These statements are not guarantees of future performance and involve risks, uncertainties and assumptions, which are difficult to predict. Therefore actual outcomes and results may differ materially from what is expressed on this call. We do not undertake to update publicly any forward-looking statements, except as required by law. For a description of factors that could cause actual results to differ materially from that anticipated on this call, you are referred to the Company’s public filing.

I’d like to now introduce Versar’s CEO, Tony Otten.

Tony Otten

Good afternoon. Given the headwinds that our entire industry has been facing, this was a solid quarter for Versar and I'm very, very proud of the team. Revenues increased 16% to $28 million and our backlog increased as well. Please remember that the U.S. government shutdown in October delaying some of our contractor rewards and causing a temporary slowdown in activity for some of our existing projects. We managed through this as well as could have expected.

Our revenue growth was driven by revenue generated by GMI Our continued construction support activity in Afghanistan with the U.S. Army Corp of Engineers or USACE and the continued ramp up of our Performance Based Remediation projects or PBR work, for the Air Force in New England and the Great Lakes Region.

■ ■ ■ ■ ■

Requirements >>
(1) In the earnings call excerpt, by what percentage did Versar's revenues increase?
(2) For each statement below, say whether it agrees with the earnings call excerpt: (a) the company commits to publicly updating its forward-looking statements whenever circumstances change; (b) Versar's backlog grew during the quarter; (c) the Performance Based Remediation work is being done for the Air Force in New England and the Great Lakes Region. Support each answer with the deciding words from the excerpt, quoted exactly.

Dataset extract >>
■ ■ ■ ■ ■

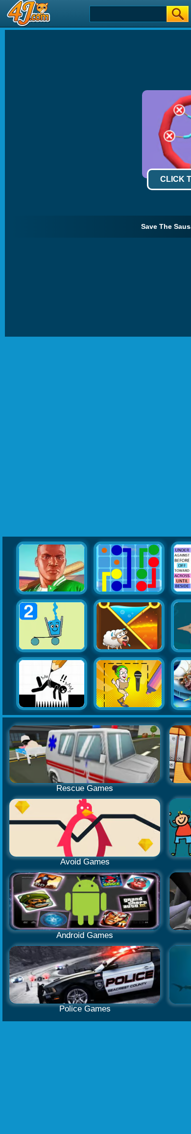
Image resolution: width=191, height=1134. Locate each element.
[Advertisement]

■ ■ ■ ■ ■

Complete answers >>
(1) Revenues increased 16%, to $28 million.

(2)
(a) No: "We do not undertake to update publicly any forward-looking statements, except as required by law."
(b) Yes: "our backlog increased as well."
(c) Yes: "the continued ramp up of our Performance Based Remediation projects or PBR work, for the Air Force in New England and the Great Lakes Region."